▶ Activity
The copy must hold every line from the one with "Given: Select the 27 Dec date label" through the end of the listing, word for word, and must hold no pictures.
-- -- --
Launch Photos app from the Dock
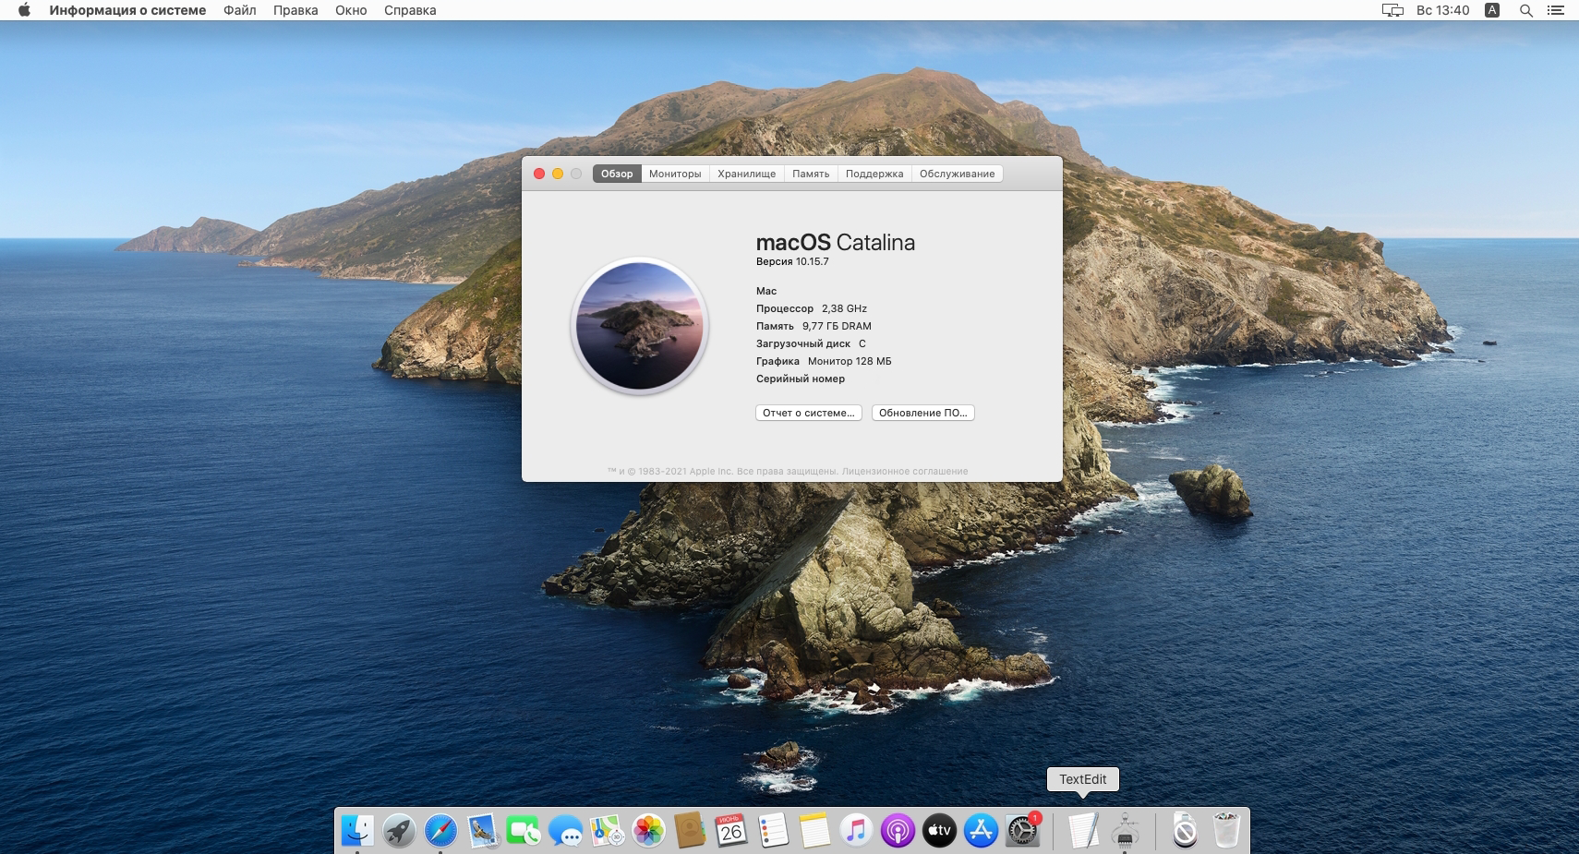The width and height of the screenshot is (1579, 854). 648,831
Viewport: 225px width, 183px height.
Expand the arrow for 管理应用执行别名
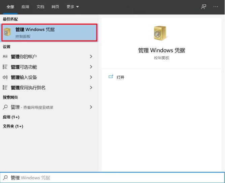(x=91, y=88)
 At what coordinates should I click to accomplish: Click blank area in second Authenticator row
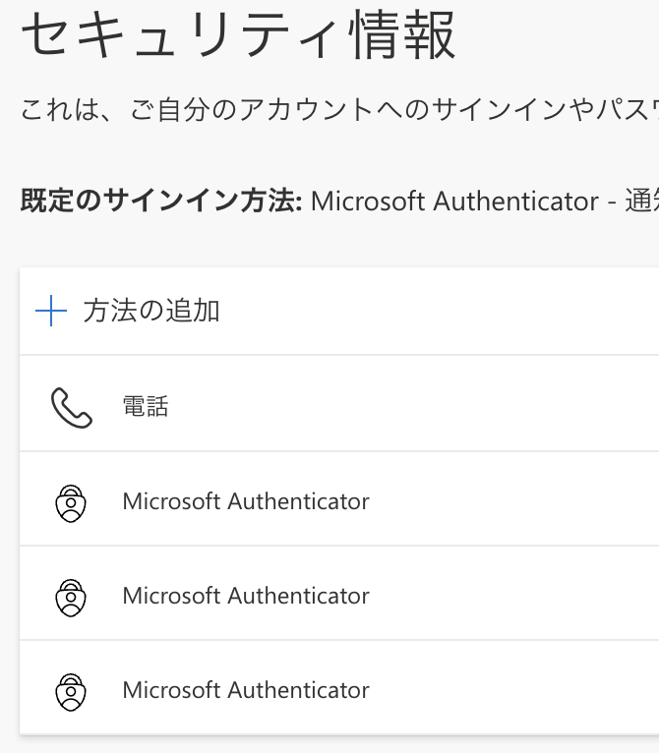[511, 596]
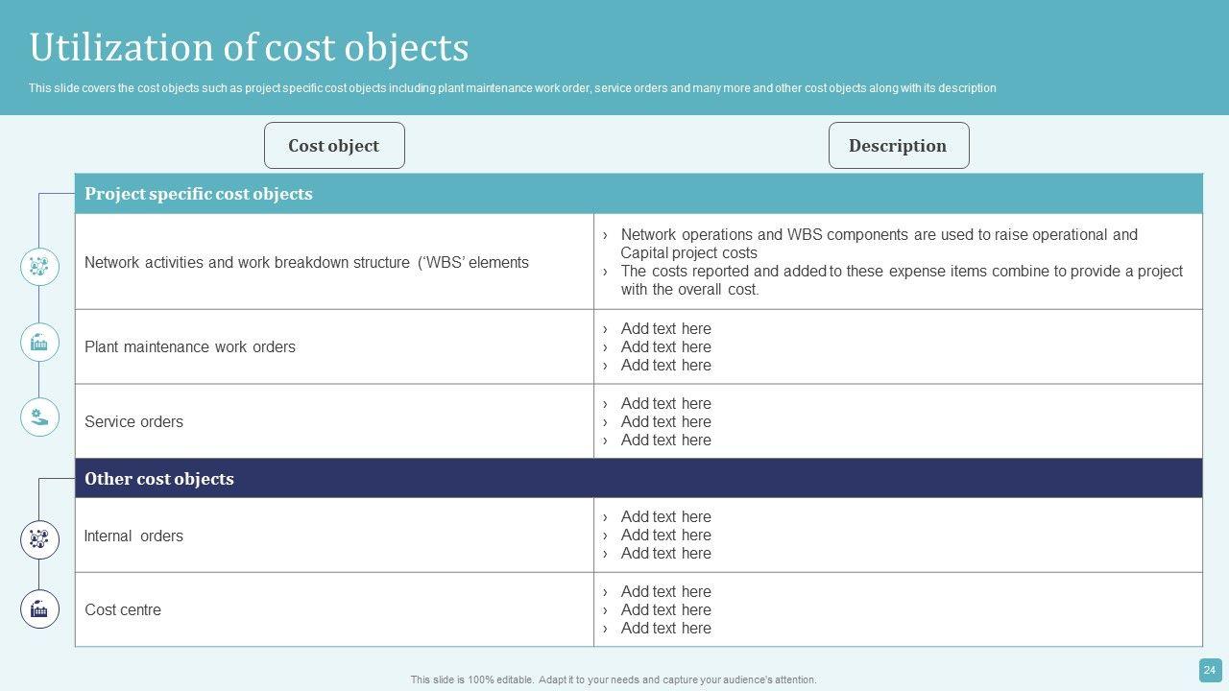1229x691 pixels.
Task: Click the Project specific cost objects header
Action: coord(199,194)
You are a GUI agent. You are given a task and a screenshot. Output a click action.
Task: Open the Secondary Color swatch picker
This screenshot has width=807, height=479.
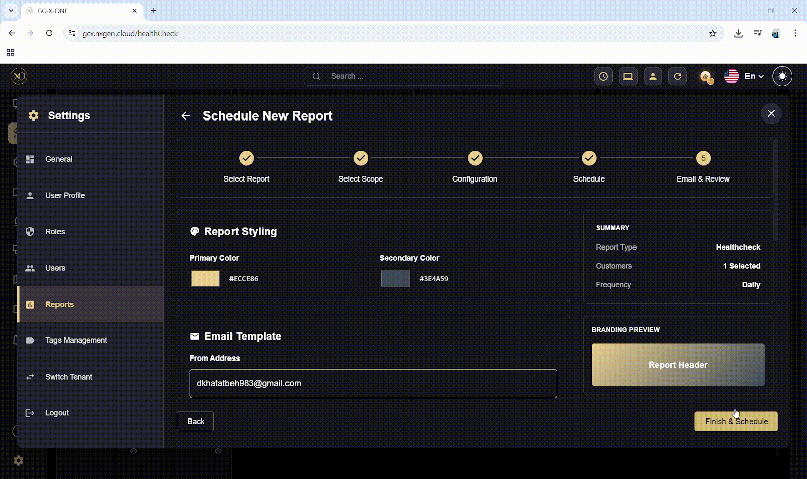[x=395, y=279]
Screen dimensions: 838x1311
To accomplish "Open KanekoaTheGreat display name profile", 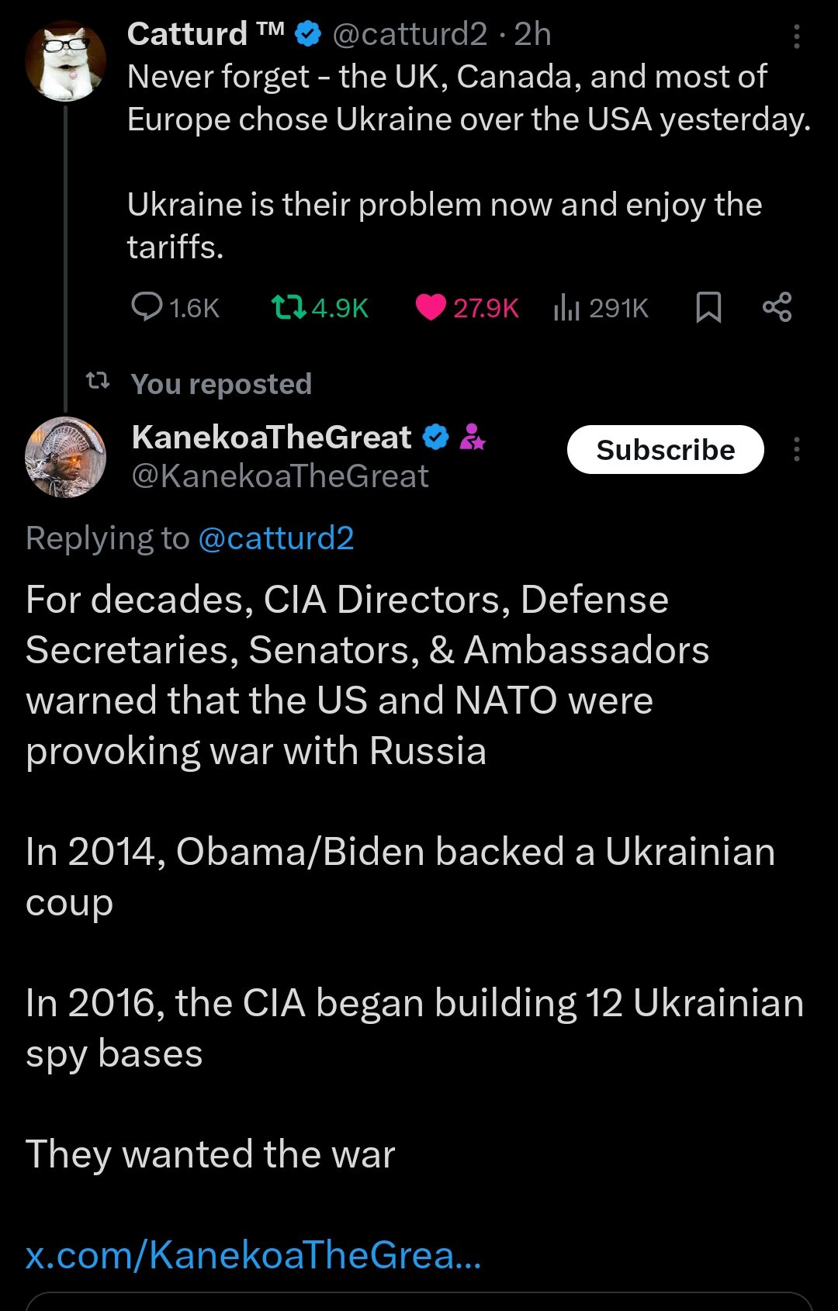I will (272, 438).
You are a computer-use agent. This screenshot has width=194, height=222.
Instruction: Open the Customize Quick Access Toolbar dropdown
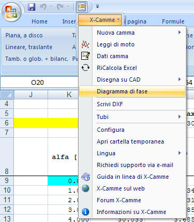pyautogui.click(x=97, y=7)
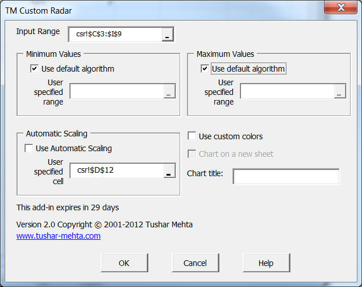Toggle Minimum Values 'Use default algorithm' checkbox

coord(35,69)
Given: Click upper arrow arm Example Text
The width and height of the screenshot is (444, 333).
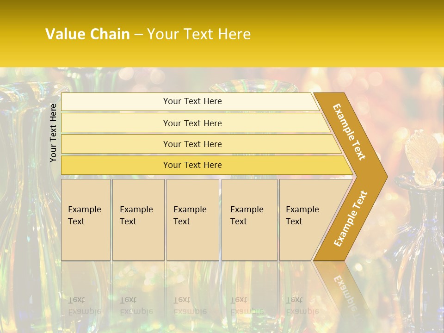Looking at the screenshot, I should (x=349, y=132).
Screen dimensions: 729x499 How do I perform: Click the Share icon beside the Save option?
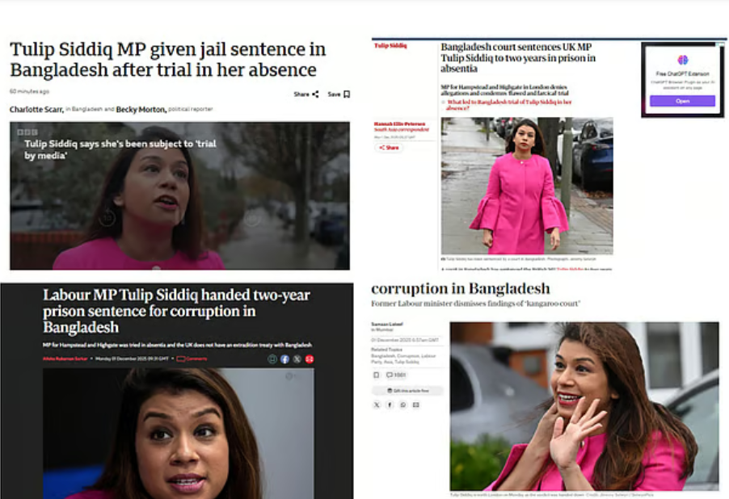(315, 94)
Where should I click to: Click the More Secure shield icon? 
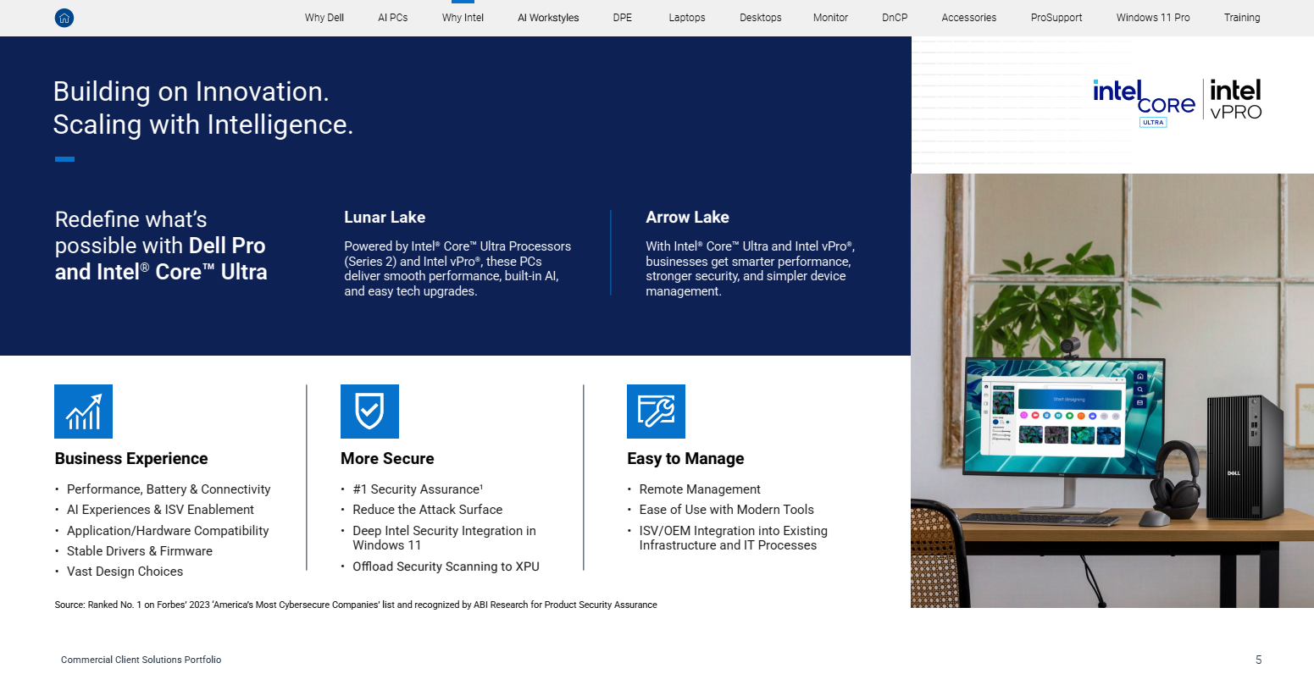tap(369, 412)
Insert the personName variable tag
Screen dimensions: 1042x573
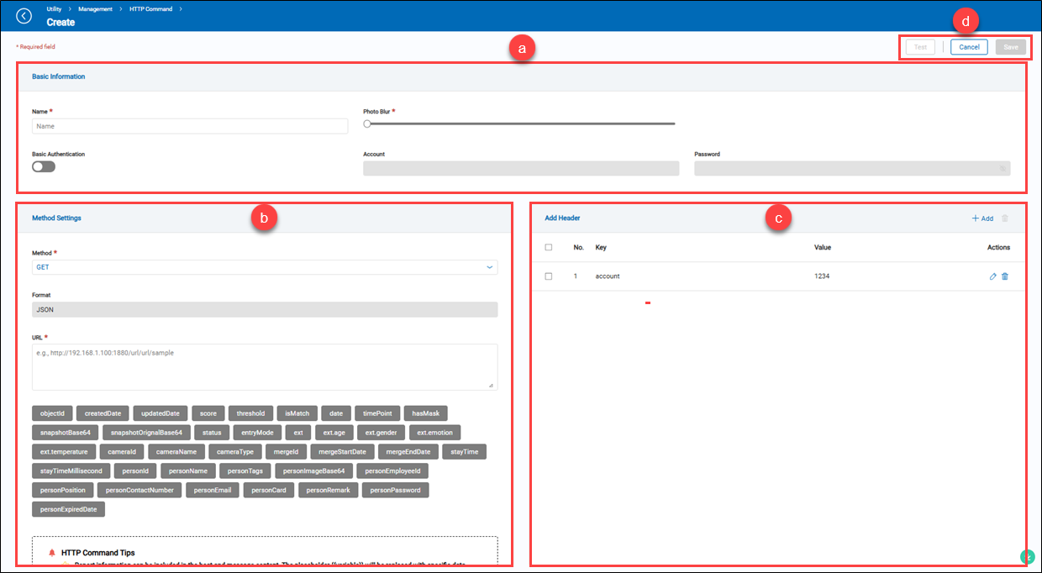pos(187,471)
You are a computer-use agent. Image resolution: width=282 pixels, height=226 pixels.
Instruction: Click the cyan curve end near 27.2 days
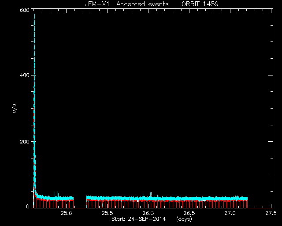coord(247,199)
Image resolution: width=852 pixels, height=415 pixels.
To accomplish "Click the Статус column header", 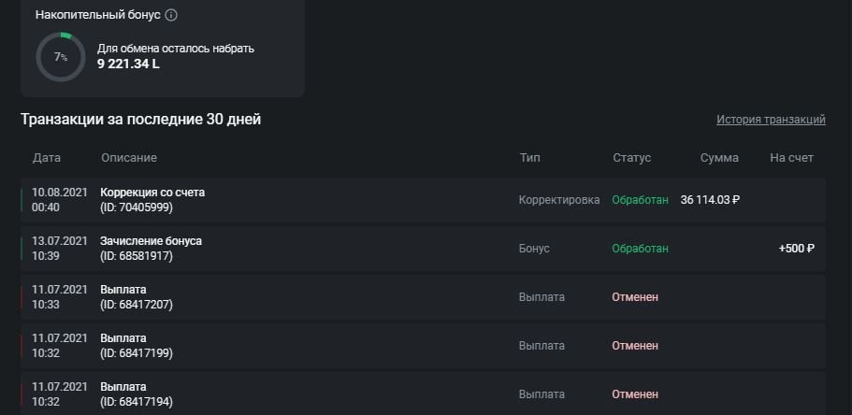I will tap(632, 158).
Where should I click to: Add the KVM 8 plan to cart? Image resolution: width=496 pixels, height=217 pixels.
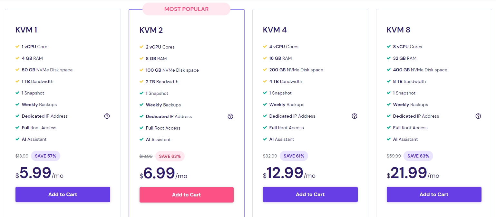[434, 194]
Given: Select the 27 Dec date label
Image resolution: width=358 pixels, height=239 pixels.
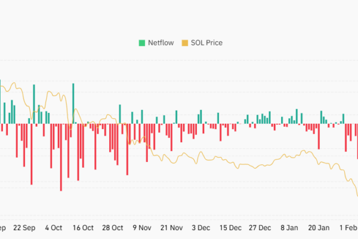Looking at the screenshot, I should (260, 228).
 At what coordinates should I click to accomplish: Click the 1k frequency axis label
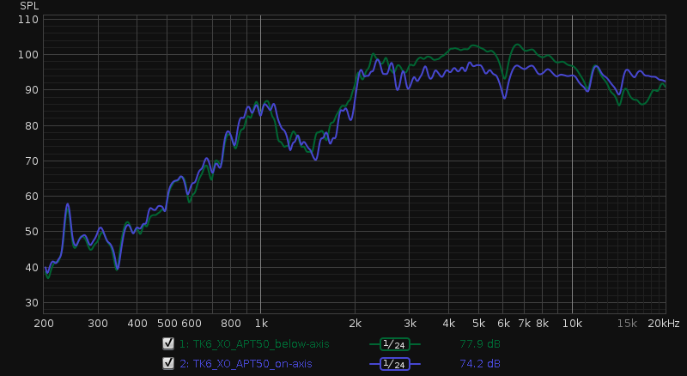261,324
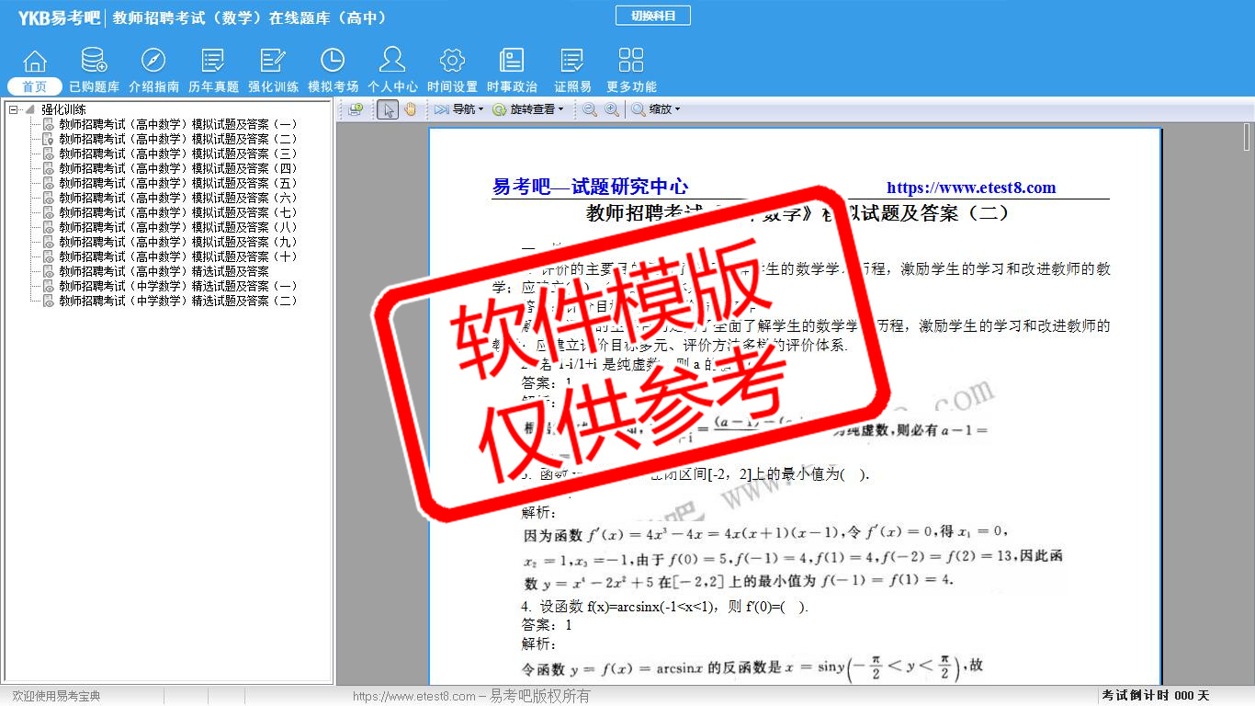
-- -- --
▶ Completed task
Given: Select the 27 Dec date label
Image resolution: width=358 pixels, height=239 pixels.
Looking at the screenshot, I should (260, 228).
 At what coordinates should I click to accomplish: Click the 1k frequency axis label
261,324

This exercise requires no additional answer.